U.S. Naval Research Laboratory (NRL) research physicist Dr. Rhonda Stroud and materials engineer Dr. Nabil Bassim are part of an international preliminary examination team, led by Dr. Andrew Westphal at the University of California at Berkeley, that has spent the last six years analyzing samples from the NASA Stardust Interstellar Dust Collector in order to identify captured interstellar particles. The team findings are summarized in an article in the August 15, 2014 issue of Science, and an accompanying series of papers in Meteoritics and Planetary Science.
This research effort, Dr. Stroud explains, is the first time particles from the local contemporary interstellar medium have been analyzed in the laboratory. It gives us new insight into the environment surrounding our solar system, she says, and the types of solid materials that are building blocks for the formation of new solar systems. A total of seven particles that most probably originated outside the solar system were identified in the aerogel and Al foil collection materials. The foils analysis team, led by Dr. Stroud, identified four tiny craters, a few thousandths of the width of a human hair in size, which contained residue consistent with the impact of interstellar particles.

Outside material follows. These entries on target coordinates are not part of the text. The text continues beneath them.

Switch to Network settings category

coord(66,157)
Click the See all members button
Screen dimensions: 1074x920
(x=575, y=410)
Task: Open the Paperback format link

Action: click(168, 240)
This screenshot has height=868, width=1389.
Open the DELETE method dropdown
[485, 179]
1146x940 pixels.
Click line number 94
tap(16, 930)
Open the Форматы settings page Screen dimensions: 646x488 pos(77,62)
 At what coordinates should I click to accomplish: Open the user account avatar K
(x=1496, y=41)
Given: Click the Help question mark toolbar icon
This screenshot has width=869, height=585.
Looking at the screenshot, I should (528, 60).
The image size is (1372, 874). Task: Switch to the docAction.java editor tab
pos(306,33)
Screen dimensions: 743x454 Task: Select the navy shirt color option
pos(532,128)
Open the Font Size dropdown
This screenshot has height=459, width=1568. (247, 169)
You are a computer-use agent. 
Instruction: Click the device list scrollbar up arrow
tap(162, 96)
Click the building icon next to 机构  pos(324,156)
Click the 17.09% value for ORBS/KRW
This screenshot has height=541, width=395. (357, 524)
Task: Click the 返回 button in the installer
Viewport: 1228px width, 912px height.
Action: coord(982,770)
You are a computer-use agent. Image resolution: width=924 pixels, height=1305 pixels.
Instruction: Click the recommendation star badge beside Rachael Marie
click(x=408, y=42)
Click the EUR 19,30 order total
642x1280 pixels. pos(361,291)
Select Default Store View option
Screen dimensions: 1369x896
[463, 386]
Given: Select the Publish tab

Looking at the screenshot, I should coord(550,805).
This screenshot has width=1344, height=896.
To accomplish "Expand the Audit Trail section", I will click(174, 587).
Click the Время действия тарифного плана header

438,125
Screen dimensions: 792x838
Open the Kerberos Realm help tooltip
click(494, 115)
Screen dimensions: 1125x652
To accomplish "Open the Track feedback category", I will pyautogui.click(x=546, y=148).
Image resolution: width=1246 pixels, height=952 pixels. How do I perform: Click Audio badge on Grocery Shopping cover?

The dust particles that Dr. Stroud and co-workers studied were captured by the Interstellar Dust Collector on NASA's Stardust spacecraft that launched in 1999, the first solid sample return mission since the Apollo era. For 195 days in 2000 and 2002, the spacecraft collected particles from the stream of dust flowing across the solar system from the local interstellar medium. The Stardust spacecraft returned to earth in 2006 and NASA then distributed the samples from both the cometary and interstellar dust collectors to scientists for further study.
The full team led by Dr. Westphal, analyzed both aerogel and foil collector samples. The researchers were able to distinguish the interstellar dust candidates from debris because of the particles' elemental composition and on the basis trajectory modeling.
Prior to this study of the Stardust samples, researchers derived their understanding of interstellar dust primarily from astronomical observations of the interstellar medium, including optical properties of the interstellar dust and remote spectroscopy of the gas composition, and from in situ measurements by the dust analyzers on the Cassini, Ulysses, and Galileo spacecraft. Researchers depended heavily on models for their understanding of the properties of the particles, including size distribution, density, and composition.
With these samples of the interstellar dust in hand, researchers can now make direct, laboratory measurements of these particles; this provides an independent test of the assumptions on which the interpretation of spectroscopy and in situ dust measurements rest. The research team is addressing important questions, including: Is there one dominant dust phase, and if so, what is its composition? Is the dominant structure crystalline or amorphous? Is iron present in metal, oxide, carbide, and/or sulfide phases? Are the particles dense or fluffy? Is there evidence for particle mantles of either organic or silicate-like composition?
At this point the team has determined that crystalline and multiple Fe-bearing phases are present in some of the particles. As a consequence, no single current model can explain all of the interstellar grains analyzed. Although the laboratory measurements and modeling indicate interstellar origin is most likely, an interplanetary origin for one or more of the particles is possible. Future work will include oxygen isotope measurements to look for a definitive signature of origin outside the solar system. Looking forward, Dr. Stroud plans to continue the search for more interstellar impact craters on the Stardust Al foils. There over 100 foils and many aerogel tiles that still need to be imaged and searched, so the discovery of additional interstellar particles is likely.
Dr. Stroud and her NRL colleague, Dr. Nabil Bassim, work in NRL's Materials Science and Technology Division, Materials and Sensors Branch.